Over the next three years, my Open Society Foundations plan to contribute $30 million to this effort. I hope that others will join us, making it even more significant.
As you have heard, theYoung Men’s Initiative is a sorely needed and comprehensive program that aims to transform the lives of New York’s most vulnerable children. This will help make our city a stronger and better place and set an example for the rest of the country.
My Open Society Foundation has long recognized the systemic injustices that young men of color face. We have established a Campaign for Black Male Achievement to invest in education, employment and efforts to strengthen families for young men of color. I am happy to see David Banks here- the Campaign has been a major supporter of his Eagle Academy.
In partnership with the city and Bloomberg Philanthropies, our contribution will focus on increasing the number of Black and Hispanic males who graduate from high school, go to college and get jobs. Our funding will also encourage responsible fatherhood by creating education and employment opportunities for young fathers. In addition, by increasing literacy among young adults on probation, we hope to scale back recidivism. Reducing incarceration - which disproportionately affects Black and Hispanic males - has long been at the core of our work in the United States.
The challenges society faces in this area are immense.

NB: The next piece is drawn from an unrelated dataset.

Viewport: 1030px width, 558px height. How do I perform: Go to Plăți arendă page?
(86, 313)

In New York City, only about half of African American males finish high school. They are seven times more likely to have an incarcerated parent. The poverty rate for Black and Latino young men is 50 percent higher than for their White and Asian counterparts. Their rate of unemployment is 60 percent higher. And more than one third of African American males end up in the criminal justice system. These children and young men need not only rigorous academic programs to hold their interest and improve their academic performance but they also need internships, after-school programs, mentors and guidance that can connect and prepare them for college and satisfying work after high school.

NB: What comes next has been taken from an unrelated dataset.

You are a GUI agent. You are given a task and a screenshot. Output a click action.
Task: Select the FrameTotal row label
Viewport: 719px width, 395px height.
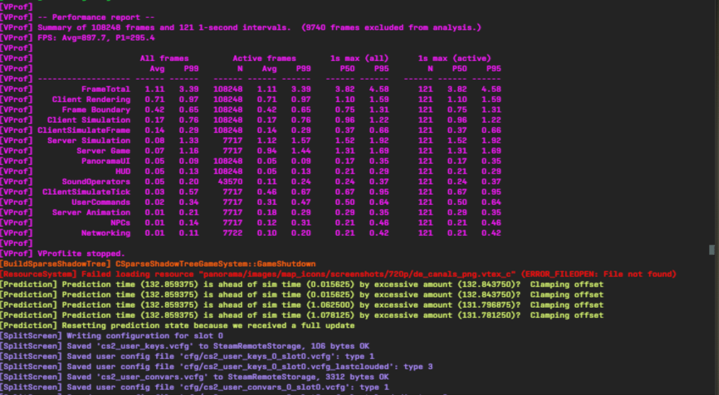click(x=105, y=89)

These statistics I have just recited are appalling. The picture they paint is inconsistent with the kind of society we aspire to be. But I know from practical experience that it is possible to make meaningful improvements in this state of affairs. My foundation has been working on these issues for many years, particularly in Baltimore, where I established a local foundation in 1998.
On a visit there I was shocked to discover the so-called “school to prison pipeline”. Many of the children in the juvenile justice system ended up there because they were suspended or expelled. Their schools were eager to meet the standards of No Child Left Behind. The incentives ought to work the other way. It is a measure of failure when a child is expelled and winds up entangled in the criminal justice system - not a measure of success for a school that seeks to meet the standards of No Child Left Behind.

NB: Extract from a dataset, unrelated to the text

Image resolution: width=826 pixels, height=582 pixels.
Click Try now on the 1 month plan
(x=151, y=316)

For a long time I was skeptical of our ability to have an impact. But after a while the results began to show up in the statistics. In Baltimore, it is the African American boys who are showing the greatest improvement in high school - they are the ones responsible for increased graduation rates for the district. I decided it was worth continuing the effort indefinitely on condition that my contribution was matched by other donors. The local support made the effort even more successful and now the citizens of Baltimore are actively engaged and they have a foundation they can call their own.
In Baltimore we learned how important it is to work with the school authorities rather than simply creating private enclaves of excellence. We also learned that an independent advisory board is a key to success and I am pleased that the New York Young Men’s Initiative is in the process of assembling a distinguished group of experts to constitute an independent advisory board. The Mayor’s initiative shows how private citizens can work with government to make it better.
Encouraged by our success in Baltimore, and the promise held out by this initiative, I intend to make a city-based approach a cornerstone of my philanthropy in the United States. We will look to forge similar public- partnerships around the country.